Many business travellers might complain of such a ‘panic reaction’ in last week’s sudden ban by the US on the carrying of laptops and other electronic devices bigger than a mobile phone on board flights from airports in designated Muslim-majority countries. After all, aren’t there enough other airports around the world from which to transport any attacking device into the US? After the London attack, the UK may follow suit. Germany and France may, too.

How about the UK as an exporter of ‘Islamist terror’? Parliament attacker Masood was a true-blue ‘Brit’ (not white, though) who grew up in picturesque County Kent, just south of London. Typically, he clearly led a ‘down-and-out’ life seemingly ending with enough of a sense of desperation about his destiny to embrace Islamist nihilism.

He spent time ‘teaching’ in Saudi Arabia, a country that his own country, the UK, has long embraced as a staunch friend of the West.

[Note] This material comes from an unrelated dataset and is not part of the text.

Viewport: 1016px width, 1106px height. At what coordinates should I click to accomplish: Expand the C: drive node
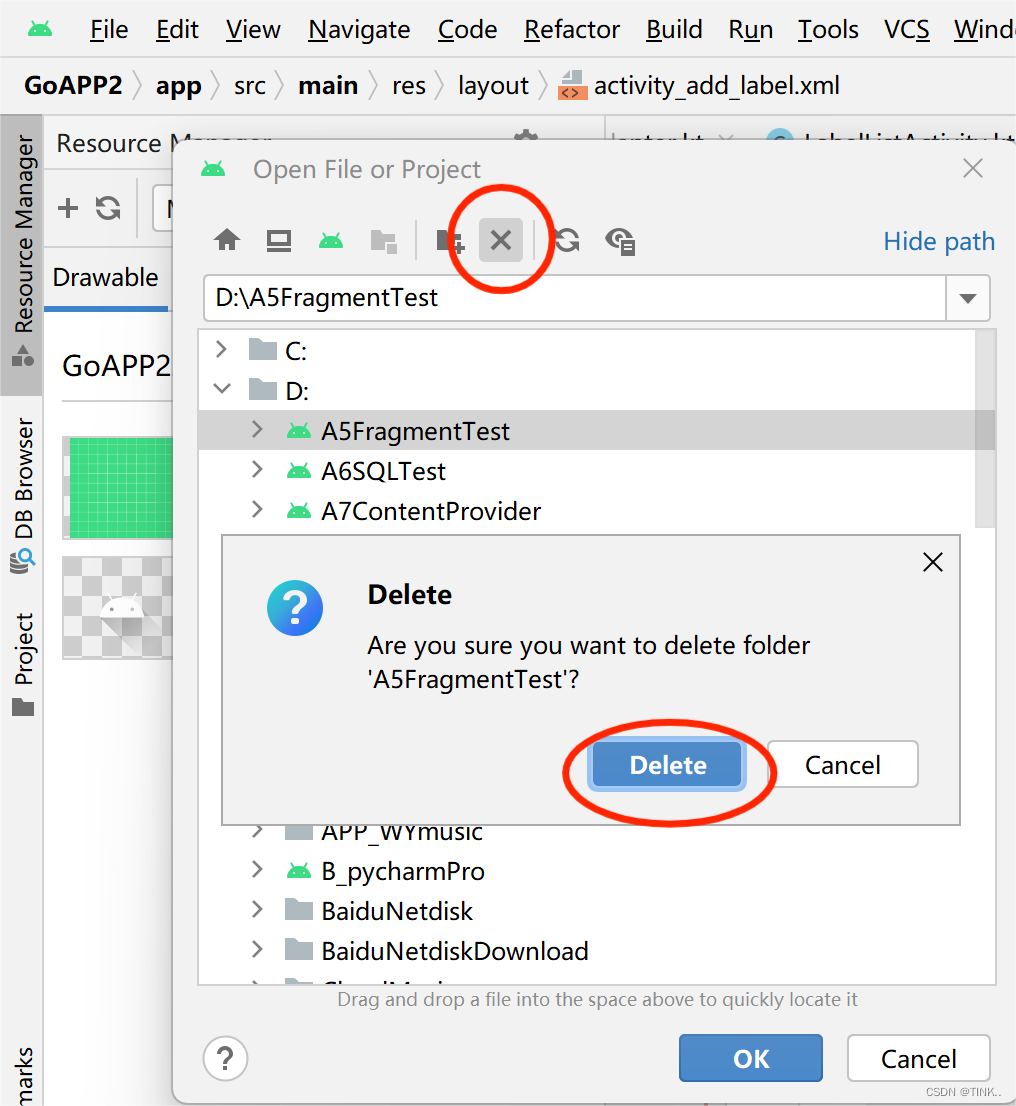(222, 350)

It is highly likely that, in addition to teaching in the Kingdom, he also did some learning - about the ways of Islamist ‘heroism’ and the path to ‘heaven’. Indeed, it is possible that Islamist moles in the UK (home-grown, of course) pointed the economically struggling and probably demoralised Masood in the direction of Saudi Arabia.

If the Muslim travel ban now being touted in the US is genuinely a ‘preventive’ measure targeting countries that are sources of ‘terrorism’, then the UK, too, should be on the US exclusion list. How many other social delinquents in the UK and in western Europe later became Islamist ‘terrorists’?

As it is, the UK and many west European countries are now bracing themselves for the return by their own – once socially desperate – citizens who ‘migrated’ to the Islamist State forces and now face mounting defeat in the deserts of Iraq and Syria. This European security preparation itself reveals to the degree which these conventionally ‘non-suspect’ western countries are nurturing grounds for this scourge. But Donald Trump, for whom ‘Islamic Terror’ was his trumpet call in contesting the presidency, was too busy last week fighting his own House of Representatives – and his own party – to be distracted by the violence across the Atlantic. Indeed, the political defeat he suffered is humiliating for a man who thinks so much about himself.

President Trump on Friday announced the withdrawal of the much-awaited ‘Trump Care’ (dubbed by a sarcastic US news media) Bill in the face of hostility by a Congress dominated by his own (ostensible) political party. I say ‘ostensible’ because Trump has never been an active member of any political party and, at one time, seemed closer to policies of the Democratic Party. Indeed, during the campaign, many Republicans were keenly aware of their prospective candidate’s policy distance from their party’s platform.

The rejection of the ‘Trump Care’ Bill by enough Republican congresspersons to ensure a vote failure in the House is not merely a legislative failure on the part of the currently dominant Republican Party. It is also a moral victory for the Democratic Party and President Obama who are the joint authors of the Affordable Care Act that is now the target of Trump and the Republicans.

In the first place, the ‘Trump Care’ Bill was a joint effort between the White House and the current core leaders of the Republican party and, unlike the Democratic party with Obama Care, did not reflect a consensus within the Republican party. In fact, there is no consensus in the Republican Party over state-funded health care or for any welfare measures, for that matter.

And this malaise of a serious lack of internal policy consensus has resulted in both, Trump and the Republican leadership in publicly admitting last week that there would be no further attempt to repeal or replace Obama Care in the foreseeable future. For the Republican Party, the failure of ‘Trump Care 01’ (there could be more attempts later) must be seen as symptom of that larger problem of major policy disarray within the party.